On August 15, 2013, in Latest News, by The Somerville Times

mayor_webBy Joseph A. Curtatone

(The opinions and views expressed in the commentaries of The  Somerville News belong solely to the authors of those commentaries and  do not reflect the views or opinions of The Somerville News, its staff  or publishers)

Protecting the environment and making your daily life easier do not have to be in conflict. As more and more people realize the importance of being green, making environmentally friendly choices is becoming simpler and more accessible. It’s that last part, accessibility, where government can step in and make the green choice the easy choice. Take the zero-sort recycling program that Somerville fully adopted in October 2011. Within nine months of eliminating the need to separate cans and bottles from paper and cardboard when recycling at home, the city’s recycling totals increased by 51 percent.

However, until recently the city only accepted household electronics for recycling at special drop-off events a couple of times per year. While TVs and computer monitors could be placed curbside on trash day, getting rid of old laptops, VCRs or DVD players, keyboards, telephones, printers and even small appliances like blenders or toasters meant finding a place in your home to set these items aside until the next hazardous waste event rolled around—or worse, just tossing them away in the trash.

No more. Now residents can recycle these items any weekday by dropping them off at the DPW Yard at 1 Franey Road. In addition to the items I just mentioned, networking equipment, electronic instrumentation, copiers and scanners, projectors, battery backups, and electronic and audio equipment can all be recycled by dropping them off as well. All you have to do is show up with proof of residency, such as a utility bill or bank statement with your current address on it, or your business location or license, and you can clean out your house when it’s convenient for you.

This is another step toward making the green choice the easy choice. But we are not only helping the environment. We are helping our bottom line. Because of the high market demand for cathode ray tube (CRT) items like TVs and computer monitors, the city’s new contractor Protek Recycling will not be charging the city for pickup and disposal. We expect to save more than $75,000 per year in electronic waste disposal fees with this change—and the more residents who participate, the more we’ll save—and the more electronics we’ll keep from going to a landfill or incinerator.

That is a familiar story in Somerville—introducing environmentally friendly programs with a pragmatic cost-conscious mindset. Rooftop solar panels on new buildings lower both greenhouse gas emissions and our utility bills. Zero-sort recycling prevents both recyclable items from ending up in landfills and the city from paying more in trash tipping fees.

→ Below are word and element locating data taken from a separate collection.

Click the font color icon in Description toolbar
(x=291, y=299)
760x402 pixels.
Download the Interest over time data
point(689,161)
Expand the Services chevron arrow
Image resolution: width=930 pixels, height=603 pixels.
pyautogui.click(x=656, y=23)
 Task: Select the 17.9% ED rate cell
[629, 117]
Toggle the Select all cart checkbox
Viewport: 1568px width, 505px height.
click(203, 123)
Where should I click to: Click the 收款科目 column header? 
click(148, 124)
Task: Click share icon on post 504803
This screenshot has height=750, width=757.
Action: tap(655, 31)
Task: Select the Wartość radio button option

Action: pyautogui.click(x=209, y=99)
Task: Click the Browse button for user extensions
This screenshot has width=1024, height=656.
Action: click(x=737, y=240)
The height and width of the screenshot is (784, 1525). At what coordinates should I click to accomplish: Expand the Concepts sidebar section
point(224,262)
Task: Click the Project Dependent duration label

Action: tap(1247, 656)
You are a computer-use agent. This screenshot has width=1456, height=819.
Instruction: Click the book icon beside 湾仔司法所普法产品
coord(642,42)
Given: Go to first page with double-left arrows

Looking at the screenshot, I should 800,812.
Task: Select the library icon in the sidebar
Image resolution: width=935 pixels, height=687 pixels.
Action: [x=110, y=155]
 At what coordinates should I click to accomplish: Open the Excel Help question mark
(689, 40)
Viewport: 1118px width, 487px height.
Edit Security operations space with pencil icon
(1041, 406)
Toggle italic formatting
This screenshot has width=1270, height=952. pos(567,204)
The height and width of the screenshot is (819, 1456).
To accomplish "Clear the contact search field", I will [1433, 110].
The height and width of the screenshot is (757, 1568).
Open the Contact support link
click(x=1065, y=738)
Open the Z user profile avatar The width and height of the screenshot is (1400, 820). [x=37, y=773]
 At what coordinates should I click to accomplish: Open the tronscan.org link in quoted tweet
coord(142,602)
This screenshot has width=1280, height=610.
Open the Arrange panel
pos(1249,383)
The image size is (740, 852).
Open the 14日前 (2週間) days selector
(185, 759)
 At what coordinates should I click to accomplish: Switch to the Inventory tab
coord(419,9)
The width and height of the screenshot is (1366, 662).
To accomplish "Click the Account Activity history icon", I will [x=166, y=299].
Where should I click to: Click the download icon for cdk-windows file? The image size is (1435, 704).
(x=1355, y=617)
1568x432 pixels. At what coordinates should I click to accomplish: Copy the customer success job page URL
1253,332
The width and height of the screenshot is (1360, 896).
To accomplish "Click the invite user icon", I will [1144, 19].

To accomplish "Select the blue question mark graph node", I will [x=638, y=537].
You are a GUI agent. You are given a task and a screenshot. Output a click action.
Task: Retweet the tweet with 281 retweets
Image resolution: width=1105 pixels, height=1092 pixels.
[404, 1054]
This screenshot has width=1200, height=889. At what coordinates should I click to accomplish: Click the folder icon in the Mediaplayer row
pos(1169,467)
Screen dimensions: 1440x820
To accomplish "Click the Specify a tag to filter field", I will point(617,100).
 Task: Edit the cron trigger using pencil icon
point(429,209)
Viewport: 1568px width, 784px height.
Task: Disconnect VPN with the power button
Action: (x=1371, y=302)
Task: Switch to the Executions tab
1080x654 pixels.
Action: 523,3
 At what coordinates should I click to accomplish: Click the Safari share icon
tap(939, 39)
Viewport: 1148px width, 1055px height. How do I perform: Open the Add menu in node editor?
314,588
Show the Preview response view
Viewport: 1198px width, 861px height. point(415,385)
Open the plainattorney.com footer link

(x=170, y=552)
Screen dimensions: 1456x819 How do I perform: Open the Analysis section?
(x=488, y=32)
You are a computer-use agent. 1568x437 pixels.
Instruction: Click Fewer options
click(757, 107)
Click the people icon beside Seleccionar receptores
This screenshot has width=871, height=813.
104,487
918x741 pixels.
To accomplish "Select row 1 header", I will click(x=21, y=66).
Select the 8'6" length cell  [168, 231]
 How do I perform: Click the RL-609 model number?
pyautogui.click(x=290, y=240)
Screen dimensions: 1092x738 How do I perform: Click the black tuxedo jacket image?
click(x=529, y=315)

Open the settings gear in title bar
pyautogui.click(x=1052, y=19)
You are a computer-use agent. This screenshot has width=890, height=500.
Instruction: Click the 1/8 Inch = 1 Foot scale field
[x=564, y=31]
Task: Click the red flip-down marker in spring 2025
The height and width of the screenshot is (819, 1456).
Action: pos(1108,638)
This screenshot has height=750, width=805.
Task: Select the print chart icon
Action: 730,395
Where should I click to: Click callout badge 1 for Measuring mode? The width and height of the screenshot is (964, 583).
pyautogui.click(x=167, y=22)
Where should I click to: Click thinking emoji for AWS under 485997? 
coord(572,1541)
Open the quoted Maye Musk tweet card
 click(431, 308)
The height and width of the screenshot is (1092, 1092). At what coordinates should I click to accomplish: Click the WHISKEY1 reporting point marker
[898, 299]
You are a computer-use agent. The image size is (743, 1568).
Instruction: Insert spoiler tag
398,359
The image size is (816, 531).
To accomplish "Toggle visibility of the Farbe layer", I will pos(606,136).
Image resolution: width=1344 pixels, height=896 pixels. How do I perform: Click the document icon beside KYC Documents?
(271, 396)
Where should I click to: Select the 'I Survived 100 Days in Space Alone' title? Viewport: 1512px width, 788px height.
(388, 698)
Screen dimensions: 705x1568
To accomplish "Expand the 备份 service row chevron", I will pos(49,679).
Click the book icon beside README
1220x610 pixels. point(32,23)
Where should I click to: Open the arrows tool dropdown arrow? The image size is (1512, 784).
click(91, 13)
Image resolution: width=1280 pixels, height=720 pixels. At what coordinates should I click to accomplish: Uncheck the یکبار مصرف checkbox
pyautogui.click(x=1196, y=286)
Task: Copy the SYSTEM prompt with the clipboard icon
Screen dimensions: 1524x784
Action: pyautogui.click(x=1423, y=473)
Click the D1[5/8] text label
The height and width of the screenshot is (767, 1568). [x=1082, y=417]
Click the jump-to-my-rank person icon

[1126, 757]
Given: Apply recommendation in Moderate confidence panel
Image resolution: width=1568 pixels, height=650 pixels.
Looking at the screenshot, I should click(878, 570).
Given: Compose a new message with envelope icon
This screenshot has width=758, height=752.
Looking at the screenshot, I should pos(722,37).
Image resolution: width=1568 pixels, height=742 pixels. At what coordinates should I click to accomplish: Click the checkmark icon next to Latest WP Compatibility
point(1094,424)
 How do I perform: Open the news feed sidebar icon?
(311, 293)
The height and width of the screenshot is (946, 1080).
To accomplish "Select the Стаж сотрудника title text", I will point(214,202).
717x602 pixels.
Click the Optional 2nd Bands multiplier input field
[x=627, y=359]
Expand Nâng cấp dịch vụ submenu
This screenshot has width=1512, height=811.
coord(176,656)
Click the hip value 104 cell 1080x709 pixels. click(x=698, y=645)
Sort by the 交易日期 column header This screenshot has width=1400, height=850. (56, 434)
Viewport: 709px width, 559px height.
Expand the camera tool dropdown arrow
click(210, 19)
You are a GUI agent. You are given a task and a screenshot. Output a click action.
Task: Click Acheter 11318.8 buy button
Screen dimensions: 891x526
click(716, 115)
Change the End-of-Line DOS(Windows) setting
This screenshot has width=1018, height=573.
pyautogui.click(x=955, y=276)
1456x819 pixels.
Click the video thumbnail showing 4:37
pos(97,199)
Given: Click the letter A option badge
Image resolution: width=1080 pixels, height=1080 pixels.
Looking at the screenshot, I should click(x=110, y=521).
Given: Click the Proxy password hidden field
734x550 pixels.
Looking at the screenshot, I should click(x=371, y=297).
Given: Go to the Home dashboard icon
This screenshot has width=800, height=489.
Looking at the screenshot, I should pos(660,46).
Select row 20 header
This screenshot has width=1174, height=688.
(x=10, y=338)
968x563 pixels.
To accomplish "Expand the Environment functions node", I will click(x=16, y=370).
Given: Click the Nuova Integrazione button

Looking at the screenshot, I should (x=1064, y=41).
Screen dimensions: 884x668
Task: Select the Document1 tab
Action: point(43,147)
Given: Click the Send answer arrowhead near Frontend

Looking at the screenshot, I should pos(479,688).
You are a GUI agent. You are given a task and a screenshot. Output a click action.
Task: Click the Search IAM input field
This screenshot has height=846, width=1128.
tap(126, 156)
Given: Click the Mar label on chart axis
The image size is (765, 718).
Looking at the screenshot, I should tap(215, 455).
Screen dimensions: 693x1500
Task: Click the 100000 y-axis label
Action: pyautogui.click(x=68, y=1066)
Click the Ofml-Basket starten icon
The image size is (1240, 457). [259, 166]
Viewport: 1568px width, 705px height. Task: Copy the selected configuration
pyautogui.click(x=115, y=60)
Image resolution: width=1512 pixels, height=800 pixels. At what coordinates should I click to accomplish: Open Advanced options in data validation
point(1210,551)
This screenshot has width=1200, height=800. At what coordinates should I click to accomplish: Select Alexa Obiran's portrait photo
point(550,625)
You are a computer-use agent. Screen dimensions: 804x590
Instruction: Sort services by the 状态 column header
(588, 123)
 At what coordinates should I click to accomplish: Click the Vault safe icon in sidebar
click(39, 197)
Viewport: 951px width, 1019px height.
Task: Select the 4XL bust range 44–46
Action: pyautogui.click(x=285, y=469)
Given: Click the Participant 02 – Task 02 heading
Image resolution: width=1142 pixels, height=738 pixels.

Investing over $7 million five years ago in energy efficiency and clean energy projects in Somerville city buildings has the city on track to reduce our energy use 20 percent by next year, saving $9 million in energy costs so far through our resulting energy performance contract with Honeywell International Inc. Finally, we are working on converting our City’s streetlights to LED, which use less energy and also have less environmental impact when manufactured compared to compact fluorescent bulbs and incandescent bulbs. The changeover to LED bulbs is expected to save the city an additional $200,000 each year in reduced energy costs.

We know that it’s all part of the same story. It is why I established the Office of Sustainability & Environment (OSE) in 2006, to ensure that the city identifies opportunities to be both environmentally responsible as well as to benefit from cost savings and that we take full advantage of them. Because when we make the green choice the easy choice, it’s gentler on the environment and gentler on taxpayers’ wallets.

If you prefer to recycle TVs and computers monitors curbside, the city will still pick those items up on your designated trash day. The DPW will also continue to hold hazardous waste events for other items, and electronic items can still be recycled at those events, as well as at monthly weekend drop-off days.

But regardless of when you choose to drop off your electronics, they will all go to the city’s new contractor Protek Recycling, which repairs recycled items in house (not overseas). Protek repairs items that can be salvaged and donates them to nonprofits such as schools and universities, or disassembles them by hand to safely yield recyclable materials that are shipped to manufacturers or refineries for processing and reuse. There is zero waste with this new program. And now that it’s so convenient, there’s zero reason not to participate.